BASCAN Louis, Paul

Par Alain Dalançon

Né le 9 novembre 1868 à Paris (Ier arr.), mort en déportation le 8 novembre 1944 à Buchenwald ; professeur, directeur d’EPS ; militant syndicaliste de l’enseignement ; militant de la Ligue des droits de l’Homme, franc maçon ; résistant du CDLL.

Louis Bascan
Louis Bascan

Louis Bascan naquit dans le quartier populaire des Halles à Paris, au 17 rue Montmartre, où son père, Paul Bascan, était artisan tailleur, et sa mère, née Louise Planchon, couturière. Il était trop jeune pour avoir connu la Commune mais ce mouvement social porté par le petit peuple parisien dont il était issu, semble avoir joué un rôle dans son imaginaire ultérieur à travers son adhésion à la Libre Pensée et à la Ligue des droits de l’homme. Il ne versa cependant pas dans l’anarchisme et suivit le cursus des « hussards noirs » de la République.
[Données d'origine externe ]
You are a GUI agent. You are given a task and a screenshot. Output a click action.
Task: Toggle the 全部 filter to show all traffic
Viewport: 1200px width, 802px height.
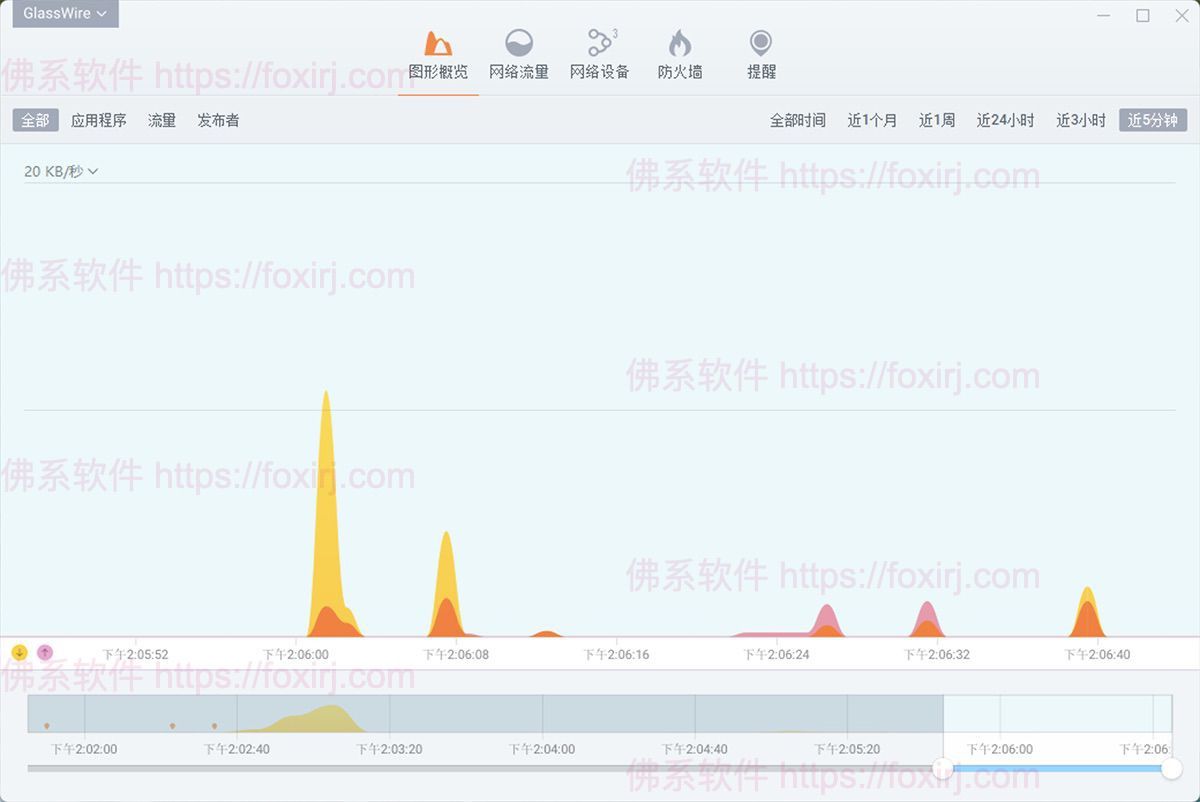(34, 120)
Sa mère souhaitait en effet qu’il devienne instituteur. Ses parents ayant quitté Paris pour s’installer dans l’Oise à Méru, capitale de la nacre, où naquirent son frère Paul en 1872, et sa sœur Jeanne en 1884, il entra à l’École normale d’instituteurs de Beauvais à 16 ans. Après trois années de formation, il occupa brièvement son premier poste d’instituteur dans l’Oise puis intégra l’année suivante, en 1888, l’École normale supérieure primaire de garçons de Saint-Cloud, section lettres. Il obtint en même temps une bourse de séjour de deux ans en Angleterre où il rédigea un mémoire de littérature en anglais.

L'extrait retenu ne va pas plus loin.